Ces premiers humains (et j’insiste, les premiers des humains), plus réfléchis, plus mobiles, mieux équipés, plus nombreux, vont tout de suite se déployer à partir de leur berceau (...)
Il semble enfin que l’homme moderne, Homo sapiens, soit né en Afrique à son tour, il y a sans doute un demi-million d’années, et qu’il se soit déployé par le chemin de ses ancêtres, il y a une petite centaine de milliers d’années — il était alors devenu l’Homo sapiens sapiens. Toujours est-il que, pour des raisons biologiques (différence de vitesse de croissance peut-être), technologiques ou comportementales, ou les trois, il s’est vite répandu à travers l’Eurasie, a dû s’hybrider aux populations antérieures, ou entraîner leur extinction, et pousser encore plus loin son déploiement grâce à des conditions paléogéographiques favorables, au point de peupler la Terre entière (les dernières îles il y a seulement quelques millénaires), progrès d’un autre ordre, mais progrès quand même.

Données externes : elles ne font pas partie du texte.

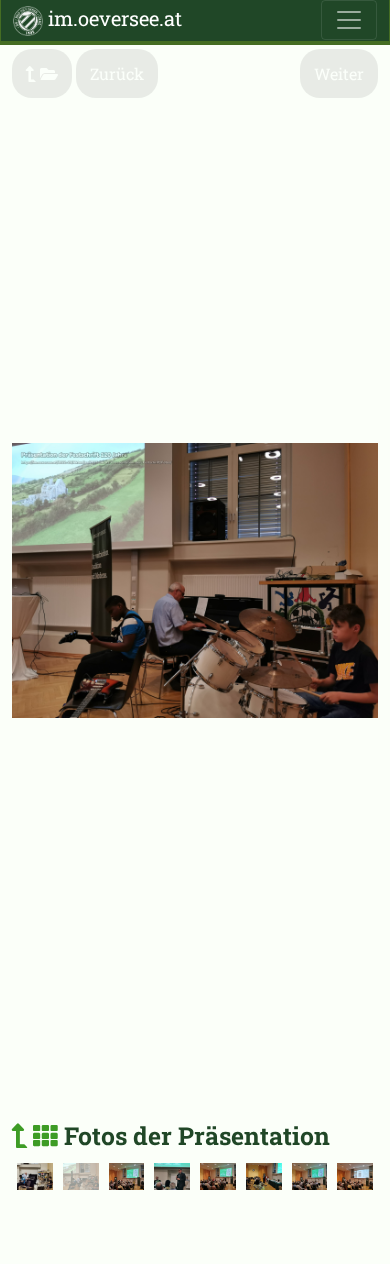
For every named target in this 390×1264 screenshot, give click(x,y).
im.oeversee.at (112, 18)
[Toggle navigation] (349, 20)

Tout au long de ce périple conquérant, évidemment, l’humanité n’a culturellement cessé de progresser : aux côtés de la biodiversité de milliards d’années s’est développée une culturo-diversité brillante, les deux constituant la richesse du patrimoine de notre planète. Il faut dire que le cerveau de l’homme, qui lui a valu d’« être », s’est agrandi sur le plan du volume (de 500 à 1 500 cm3 environ) et bien évidemment sur le plan de la complexité et de son fonctionnement ; c’est, de tous les organes de tous les êtres vivants, celui qui s’est le plus développé en un temps si court ; il n’est ici même pas nécessaire de préciser qu’il s’agit d’un immense progrès. (...)
Un pas de plus est franchi lorsque l’homme, avide depuis longtemps de laisser des marques sur les objets qui les retiennent, se met véritablement à écrire (sans lignes), il y a de cela une cinquantaine de milliers d’années (...)
L’environnement, d’abord subi puis conquis, a cette fois été « sur-pris ». Personne n’y pensait et peu de gens en étaient conscients, alors qu’il commençait à être sur-pris, consommé en excès, et de moins en moins durable. (...)
Mais les espèces n’ont qu’un temps. Et si l’Homo sapiens, qui est toujours un être vivant soumis aux lois de la biologie, trouve la parade à toutes les agressions naturelles dont il est l’objet et parfois la victime, alors il pourra continuer à développer son environnement culturel, à découvrir et inventer, à se déployer et se multiplier, à conquérir l’univers et à changer d’espèce au bénéfice d’un nouvel homme, que l’on peut imaginer plus tolérant. Son avenir surprendra nos enfants, comme son passé et son présent l’ont fait à nos yeux. Je demeure convaincu que nous allons vers de nouveaux progrès.